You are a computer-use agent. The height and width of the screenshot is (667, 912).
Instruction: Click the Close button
==
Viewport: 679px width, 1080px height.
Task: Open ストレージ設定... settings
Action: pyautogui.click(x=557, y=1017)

### Problem to work on
From the records above, give again exactly the lines running from the line with "You are a computer-use" to the line with "Instruction: Click the Close button", inclusive.

### Response to this task
You are a computer-use agent. The height and width of the screenshot is (667, 912).
Instruction: Click the Close button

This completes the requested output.